EXERCISE DETAILS: All lines from the first line of the material up to and including the line with "You are a computer-use agent. 690x410 pixels." must be copied exactly, and no others.

*** Block opens ***

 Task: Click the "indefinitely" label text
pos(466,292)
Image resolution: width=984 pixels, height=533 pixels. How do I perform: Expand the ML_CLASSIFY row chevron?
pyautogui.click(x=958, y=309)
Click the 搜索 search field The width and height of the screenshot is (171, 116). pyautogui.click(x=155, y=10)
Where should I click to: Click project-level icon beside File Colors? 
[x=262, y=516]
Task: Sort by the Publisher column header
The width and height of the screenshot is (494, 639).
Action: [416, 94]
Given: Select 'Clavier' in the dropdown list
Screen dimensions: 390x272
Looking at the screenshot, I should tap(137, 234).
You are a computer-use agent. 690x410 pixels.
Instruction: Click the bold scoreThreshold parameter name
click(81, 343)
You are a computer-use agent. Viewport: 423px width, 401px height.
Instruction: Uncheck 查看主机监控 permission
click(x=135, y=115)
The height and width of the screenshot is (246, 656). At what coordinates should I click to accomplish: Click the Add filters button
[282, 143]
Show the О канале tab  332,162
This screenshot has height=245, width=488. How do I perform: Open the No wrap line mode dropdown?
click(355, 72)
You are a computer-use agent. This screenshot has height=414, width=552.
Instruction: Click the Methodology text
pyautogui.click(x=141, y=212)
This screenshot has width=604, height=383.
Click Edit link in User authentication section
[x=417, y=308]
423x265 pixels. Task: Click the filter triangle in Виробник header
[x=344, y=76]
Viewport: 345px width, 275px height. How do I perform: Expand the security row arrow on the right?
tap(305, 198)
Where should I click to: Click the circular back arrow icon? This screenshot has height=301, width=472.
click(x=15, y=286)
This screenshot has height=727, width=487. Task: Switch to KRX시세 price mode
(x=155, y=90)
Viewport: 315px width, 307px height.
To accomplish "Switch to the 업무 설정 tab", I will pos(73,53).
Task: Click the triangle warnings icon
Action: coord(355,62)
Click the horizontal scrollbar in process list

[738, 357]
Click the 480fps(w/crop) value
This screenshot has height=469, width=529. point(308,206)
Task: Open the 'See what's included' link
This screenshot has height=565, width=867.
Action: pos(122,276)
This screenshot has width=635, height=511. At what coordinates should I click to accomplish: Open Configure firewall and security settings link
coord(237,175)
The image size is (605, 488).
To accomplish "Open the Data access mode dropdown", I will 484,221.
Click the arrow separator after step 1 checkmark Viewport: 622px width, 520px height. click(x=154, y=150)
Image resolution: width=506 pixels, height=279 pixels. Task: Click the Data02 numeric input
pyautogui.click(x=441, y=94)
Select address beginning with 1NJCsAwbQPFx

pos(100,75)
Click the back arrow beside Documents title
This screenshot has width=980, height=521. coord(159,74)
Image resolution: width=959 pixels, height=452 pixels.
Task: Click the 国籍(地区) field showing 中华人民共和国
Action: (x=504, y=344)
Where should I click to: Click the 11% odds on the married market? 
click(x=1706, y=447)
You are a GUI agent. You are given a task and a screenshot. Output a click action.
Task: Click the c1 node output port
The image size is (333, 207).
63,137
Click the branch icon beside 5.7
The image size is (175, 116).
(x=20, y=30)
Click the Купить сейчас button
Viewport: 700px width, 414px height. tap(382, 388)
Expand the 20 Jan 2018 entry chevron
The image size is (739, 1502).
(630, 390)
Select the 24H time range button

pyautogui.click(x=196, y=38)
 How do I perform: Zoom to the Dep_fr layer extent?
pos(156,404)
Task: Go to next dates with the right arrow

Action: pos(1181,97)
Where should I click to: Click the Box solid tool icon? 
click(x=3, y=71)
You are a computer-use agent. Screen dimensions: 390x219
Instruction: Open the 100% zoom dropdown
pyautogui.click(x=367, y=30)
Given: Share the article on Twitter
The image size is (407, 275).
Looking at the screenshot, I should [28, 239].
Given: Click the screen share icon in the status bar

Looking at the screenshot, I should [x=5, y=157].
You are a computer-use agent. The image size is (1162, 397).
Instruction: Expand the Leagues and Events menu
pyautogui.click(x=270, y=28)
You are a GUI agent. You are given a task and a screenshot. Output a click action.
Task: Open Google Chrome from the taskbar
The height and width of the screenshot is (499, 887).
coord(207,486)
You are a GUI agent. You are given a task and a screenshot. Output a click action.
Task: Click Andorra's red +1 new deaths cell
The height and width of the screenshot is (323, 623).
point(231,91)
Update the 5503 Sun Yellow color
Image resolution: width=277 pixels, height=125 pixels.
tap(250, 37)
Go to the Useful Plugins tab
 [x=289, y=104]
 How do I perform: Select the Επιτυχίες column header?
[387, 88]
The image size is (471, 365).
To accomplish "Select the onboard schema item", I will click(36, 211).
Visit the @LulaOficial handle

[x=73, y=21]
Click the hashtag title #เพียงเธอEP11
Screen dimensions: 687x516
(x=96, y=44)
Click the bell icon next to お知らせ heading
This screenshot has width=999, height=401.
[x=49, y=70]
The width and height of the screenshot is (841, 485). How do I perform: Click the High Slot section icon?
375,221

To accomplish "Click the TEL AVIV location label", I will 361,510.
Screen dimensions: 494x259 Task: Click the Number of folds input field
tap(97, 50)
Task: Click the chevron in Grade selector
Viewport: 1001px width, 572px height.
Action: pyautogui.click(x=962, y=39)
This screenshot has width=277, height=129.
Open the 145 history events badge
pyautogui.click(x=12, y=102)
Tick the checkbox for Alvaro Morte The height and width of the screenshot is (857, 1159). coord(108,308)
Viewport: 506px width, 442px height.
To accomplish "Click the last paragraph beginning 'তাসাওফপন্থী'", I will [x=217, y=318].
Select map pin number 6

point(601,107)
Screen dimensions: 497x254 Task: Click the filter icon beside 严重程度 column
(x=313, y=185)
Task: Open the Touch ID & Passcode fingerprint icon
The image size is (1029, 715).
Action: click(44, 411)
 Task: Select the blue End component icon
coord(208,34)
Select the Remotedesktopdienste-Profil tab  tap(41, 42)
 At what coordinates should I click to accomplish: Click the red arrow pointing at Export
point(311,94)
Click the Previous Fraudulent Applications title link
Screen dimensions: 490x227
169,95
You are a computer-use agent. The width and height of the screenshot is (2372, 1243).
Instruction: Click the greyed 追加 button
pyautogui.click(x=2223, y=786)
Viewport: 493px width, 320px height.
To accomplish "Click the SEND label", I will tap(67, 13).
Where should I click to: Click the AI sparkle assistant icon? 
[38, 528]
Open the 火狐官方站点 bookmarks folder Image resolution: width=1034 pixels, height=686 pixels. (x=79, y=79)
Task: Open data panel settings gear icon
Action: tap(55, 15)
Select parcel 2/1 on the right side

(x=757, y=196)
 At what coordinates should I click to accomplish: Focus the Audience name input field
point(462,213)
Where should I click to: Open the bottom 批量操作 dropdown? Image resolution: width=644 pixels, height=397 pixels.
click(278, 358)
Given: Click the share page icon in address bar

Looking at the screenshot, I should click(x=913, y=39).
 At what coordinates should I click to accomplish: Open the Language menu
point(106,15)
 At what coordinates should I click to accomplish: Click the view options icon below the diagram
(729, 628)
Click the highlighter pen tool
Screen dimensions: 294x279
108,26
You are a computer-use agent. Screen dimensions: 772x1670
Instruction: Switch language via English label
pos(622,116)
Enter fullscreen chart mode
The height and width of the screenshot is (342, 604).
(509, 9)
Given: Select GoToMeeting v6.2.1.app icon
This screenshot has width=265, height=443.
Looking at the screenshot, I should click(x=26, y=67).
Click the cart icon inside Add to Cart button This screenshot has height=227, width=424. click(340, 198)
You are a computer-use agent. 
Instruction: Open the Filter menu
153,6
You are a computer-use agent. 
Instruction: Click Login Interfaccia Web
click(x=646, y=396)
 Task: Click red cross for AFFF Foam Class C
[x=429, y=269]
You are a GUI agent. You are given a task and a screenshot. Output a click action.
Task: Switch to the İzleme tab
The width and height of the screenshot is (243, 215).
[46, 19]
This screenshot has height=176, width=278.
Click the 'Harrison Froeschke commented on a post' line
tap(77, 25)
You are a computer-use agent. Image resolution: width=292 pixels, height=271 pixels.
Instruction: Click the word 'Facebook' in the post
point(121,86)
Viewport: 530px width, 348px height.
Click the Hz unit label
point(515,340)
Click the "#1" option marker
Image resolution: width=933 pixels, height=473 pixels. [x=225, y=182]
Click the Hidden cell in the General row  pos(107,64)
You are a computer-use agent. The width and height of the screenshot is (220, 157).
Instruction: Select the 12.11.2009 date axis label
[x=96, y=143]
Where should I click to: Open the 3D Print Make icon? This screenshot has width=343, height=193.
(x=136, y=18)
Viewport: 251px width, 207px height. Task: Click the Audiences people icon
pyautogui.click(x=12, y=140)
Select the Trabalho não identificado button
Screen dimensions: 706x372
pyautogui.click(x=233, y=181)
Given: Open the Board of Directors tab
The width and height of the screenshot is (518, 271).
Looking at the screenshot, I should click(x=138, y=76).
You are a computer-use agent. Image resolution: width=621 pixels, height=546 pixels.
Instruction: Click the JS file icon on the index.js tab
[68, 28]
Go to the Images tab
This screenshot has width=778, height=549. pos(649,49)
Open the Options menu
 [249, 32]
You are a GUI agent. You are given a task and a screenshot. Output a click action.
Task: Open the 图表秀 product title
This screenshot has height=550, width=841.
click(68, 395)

*** Block closes ***

ANSWER FOR THIS EXERCISE:
 Task: Click the "indefinitely" label text
pos(466,292)
Image resolution: width=984 pixels, height=533 pixels. How do I perform: Expand the ML_CLASSIFY row chevron?
pyautogui.click(x=958, y=309)
Click the 搜索 search field The width and height of the screenshot is (171, 116). pyautogui.click(x=155, y=10)
Where should I click to: Click project-level icon beside File Colors? 
[x=262, y=516]
Task: Sort by the Publisher column header
The width and height of the screenshot is (494, 639).
Action: [416, 94]
Given: Select 'Clavier' in the dropdown list
Screen dimensions: 390x272
Looking at the screenshot, I should tap(137, 234).
You are a computer-use agent. 690x410 pixels.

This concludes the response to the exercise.